Tuesday, September 2nd, 2008 - 17:36
The Republican Convention is underway and while there are many caught up in the hoopla and breathing a sigh of relief over how New Orleans received only a glancing blow from Hurricane Gustav, the question of how Senator John McCain would govern...
The Republican Convention is underway and while there are many caught up in the hoopla and breathing a sigh of relief over how New Orleans received only a glancing blow from Hurricane Gustav, the question of how Senator John McCain would govern is being explored.
As of the time of the convention, he has laid out a series of proposals and made a number of statements that provide an outline. Government Executive magazine has devoted its cover story this month to Senator McCain’s possible priorities in managing the government. His campaign website also has several specific statements, and his interview last month with the Washington Post’s Joe Davidson provides additional insights.
Government Executive’s article observes that “McCain’s penchant for reform likely would influence his management style.” Interviews with several observers conclude that he would likely turn away from the use of checklists and scorecards, which are prevalent under President Bush’s management approach. His top economic policy advisor, Douglas Holtz-Eakin, says that McCain’s promise to conduct a top-to-bottom review of all federal programs would be conducted in 6-8 months and be built off of OMB’s existing Program Assessment Rating Tool.
Ethics and Transparency
Like Senator Obama, Senator McCain offers a series of commitments related to ethics and transparency. These include:
Seal the Pork Barrel. Senator McCain says he “would shine the disinfecting light of public scrutiny on those who abuse the public purse,” and exercise the veto pen.
Stop the Revolving Door and Restore Ethics. Senator McCain will promote “greater transparency regarding the official activities of lobbyists,” and fight the “revolving door” when officials leave their posts and become lobbyists.
Campaign Finance Reform. Senator McCain wants to enforce prohibitions on corporate and union political contributions, set sensible limits, and foster greater disclosure of how campaigns are funded.
Senator McCain says he would institute “comprehensive spending controls” starting with a “one-year spending pause. Freeze non-defense, non-veterans discretionary spending for a year and use those savings for deficit reduction. A one-year pause in the growth of discretionary spending will be imposed to allow for a comprehensive review of all spending programs.

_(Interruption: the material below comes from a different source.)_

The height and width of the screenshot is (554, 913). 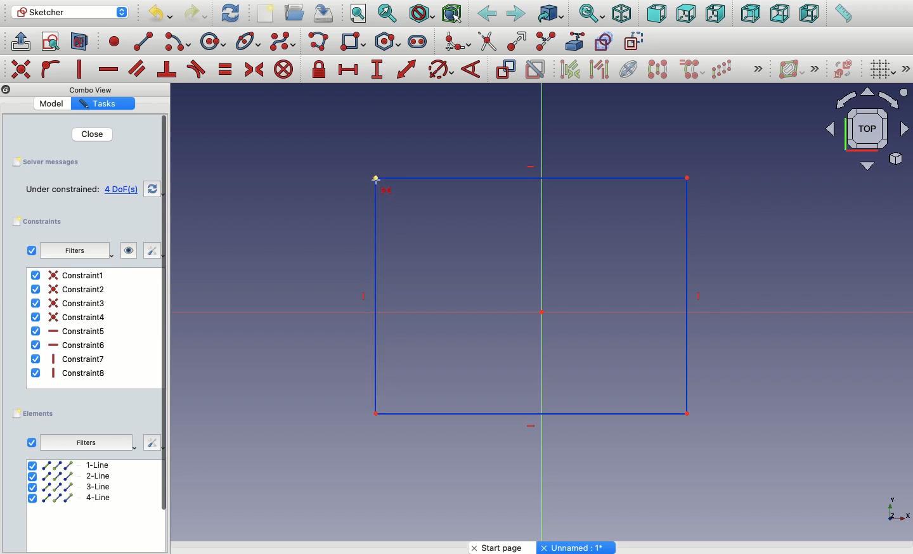 I want to click on Activate deactivate constraint, so click(x=536, y=70).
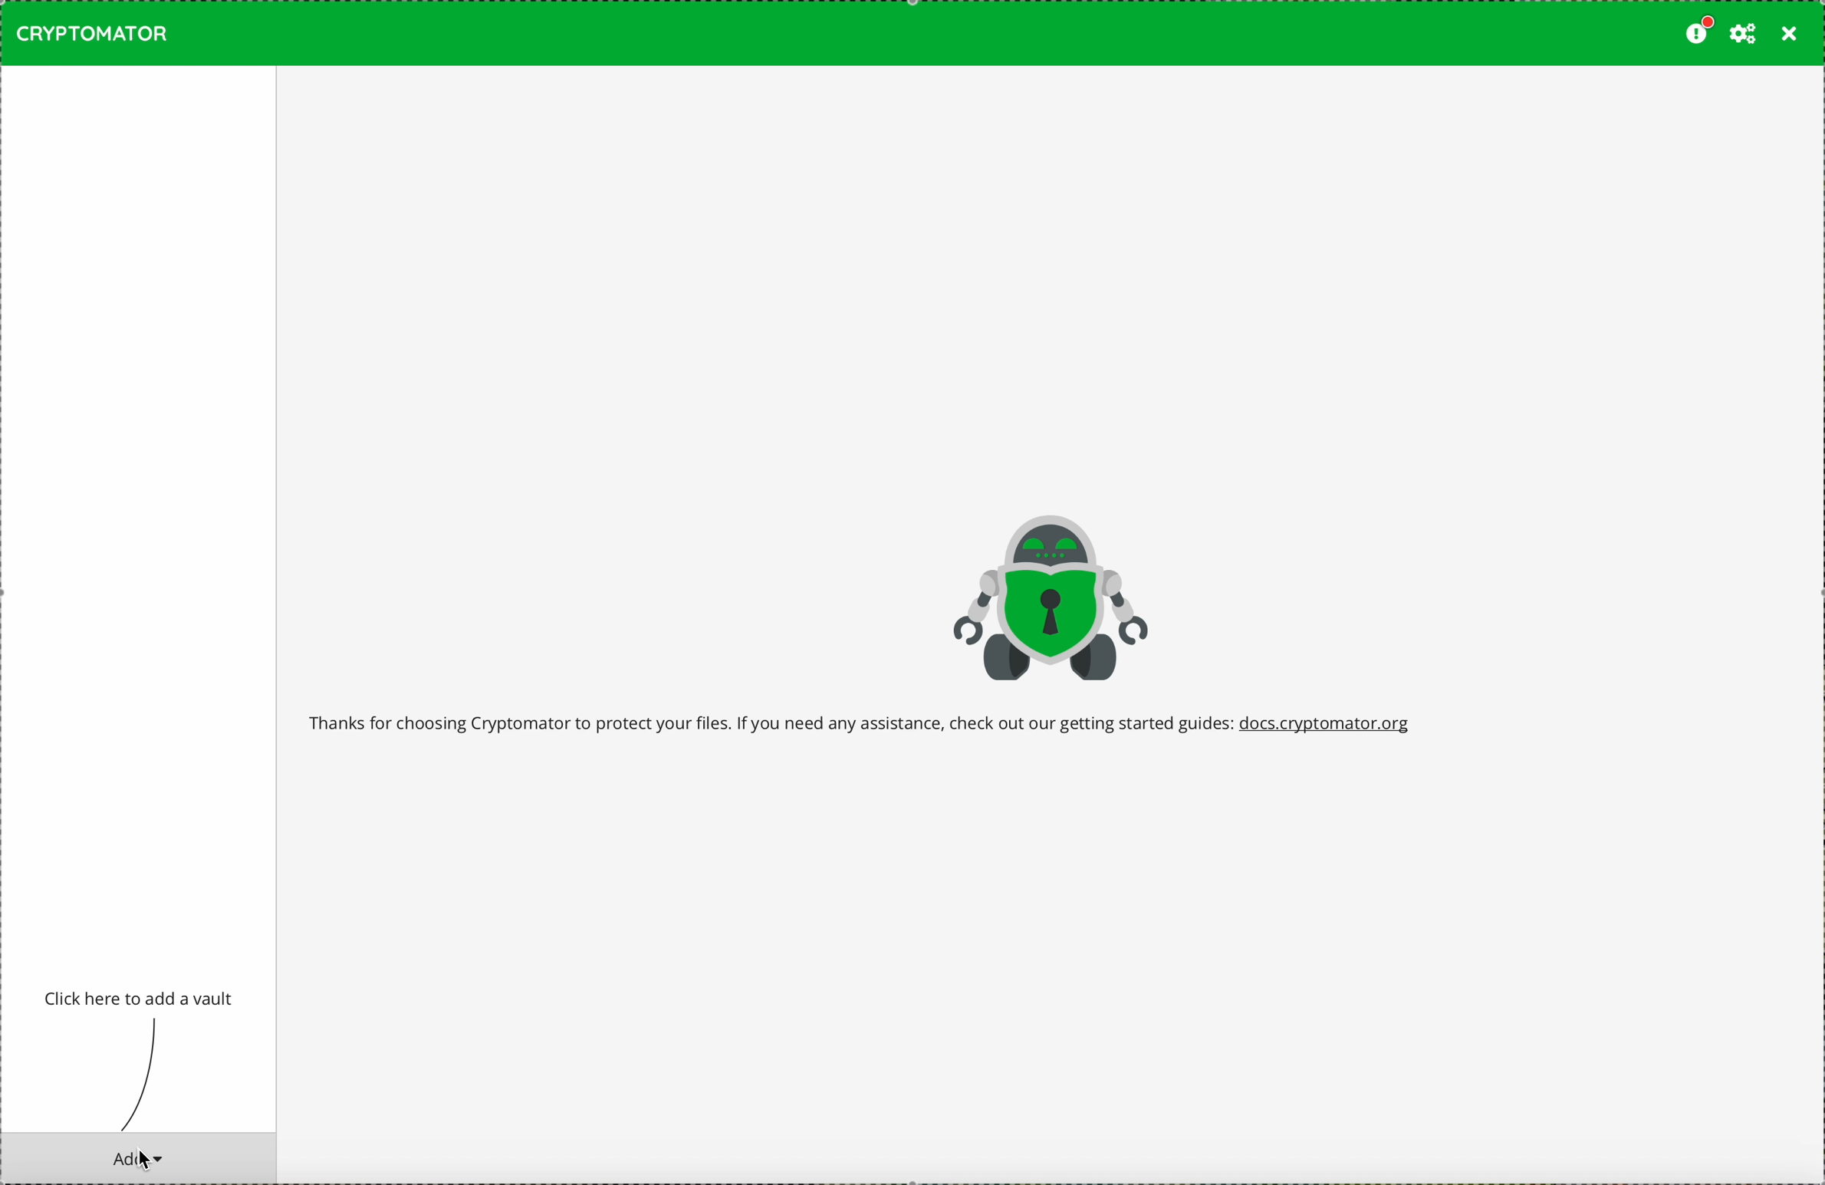 This screenshot has height=1185, width=1825. What do you see at coordinates (147, 1159) in the screenshot?
I see `mouse pointer` at bounding box center [147, 1159].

After the completion of a comprehensive review of all programs, projects and activities of the federal government, we will propose a plan to modernize, streamline, consolidate, reprioritize and, where needed, terminate individual programs.”
He also vows to “take back earmark funds. The McCain Administration will reclaim billions of add-on spending from earmarks and add-ons in FY 2007 and 2008.”
Other Management Issues
In the Q-and-A interview with reporter Joe Davidson, of the Washington Post, Senator McCain offered several specifics:
Civil Service. "The civil service has strayed from its reformist roots and has mutated into a no-accountability zone, where employment is treated as an entitlement, good performance as an option, and accountability as someone else's problem. Our current system isn't fair to the many good federal workers who do not receive recognition for commitment and excellence and must pick up the slack of those who aren't doing their jobs. We must identify excellence in civil service, reward and reward it appropriately."

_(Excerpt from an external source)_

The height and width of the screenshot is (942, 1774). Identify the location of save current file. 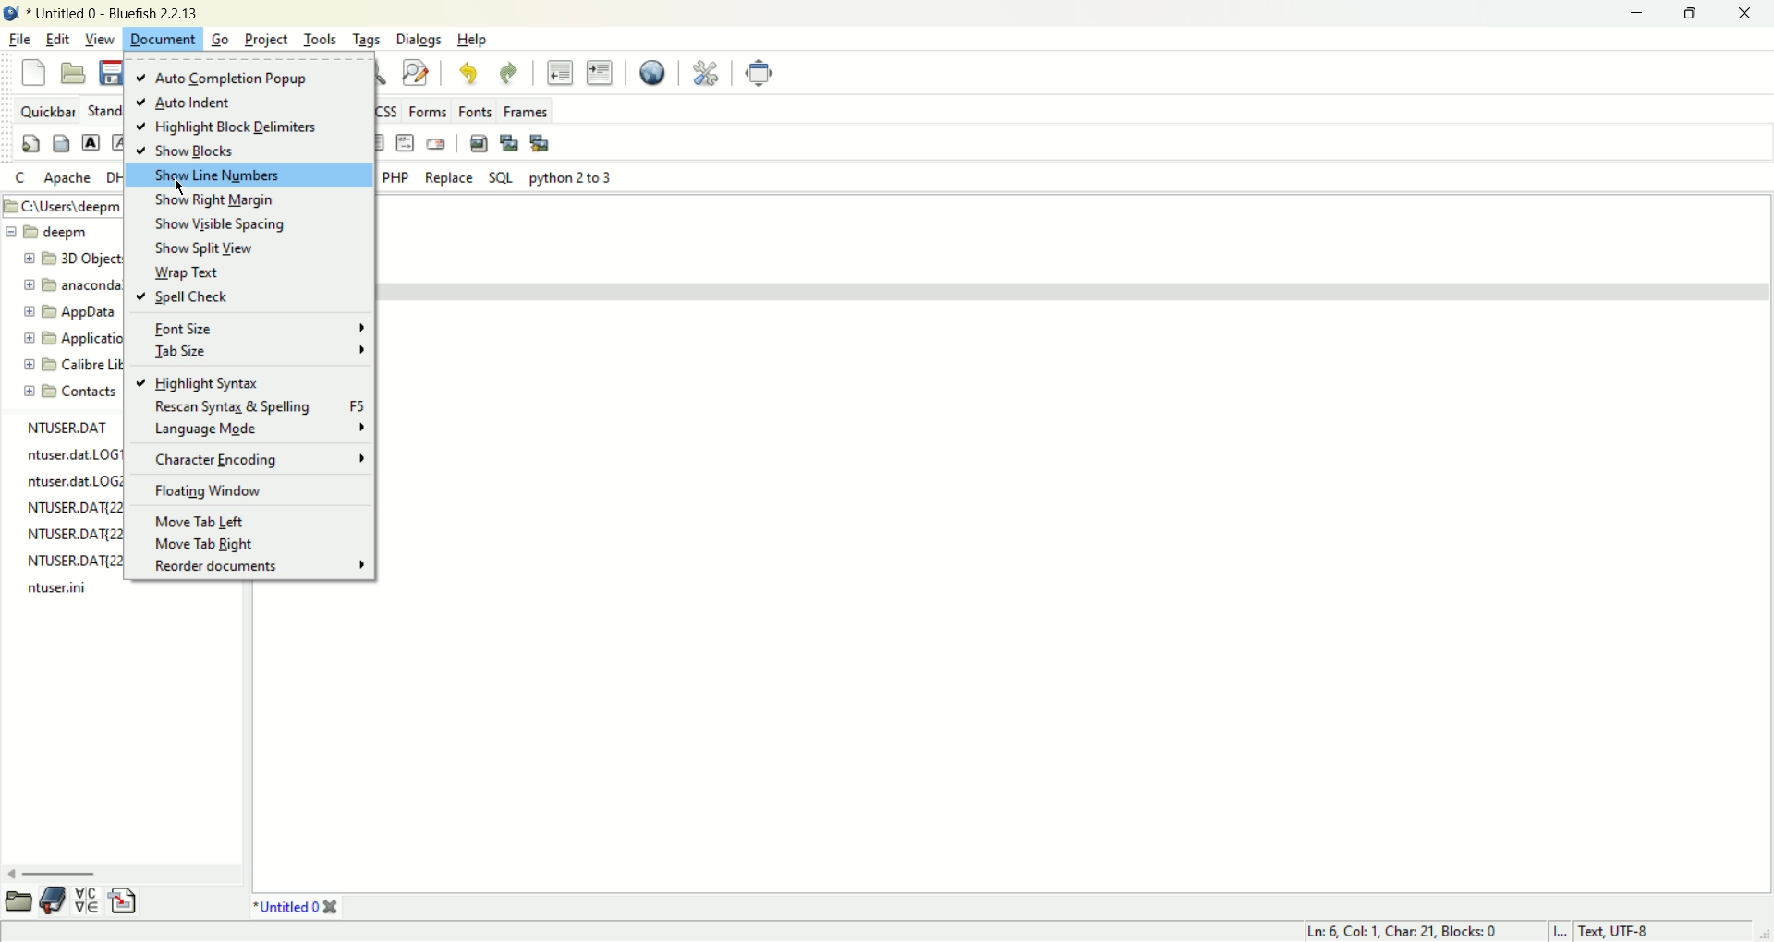
(113, 73).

Contracting Reform. Senator McCain said: “I will expand the use of fixed-price contracts to enforce discipline in the procurement process and ensure that clearly defined requirements are fulfilled, realistic schedules are kept, and costs don't exceed the promised price.”
He went on to say: “We must also limit sole-source contracting and make cost discipline a priority using market competition to keep costs down and innovation up."
Political Appointees. According to the Government Executive article, McCain “has expressed his distaste for the growing number of political appointees in government. . . “ so he may be amenable to calls from outsiders, such as Dr. Paul Light, to reduce the number of political appointees. In his Washington Post interview, McCain added that he would “want to recruit some of them for an executive search leadership group to help my administration find the right people for the right executive jobs. . .”
If you are aware of other management reform commitments, please add to this list! Then we can wait and see what the Wall Street Journal comes up with!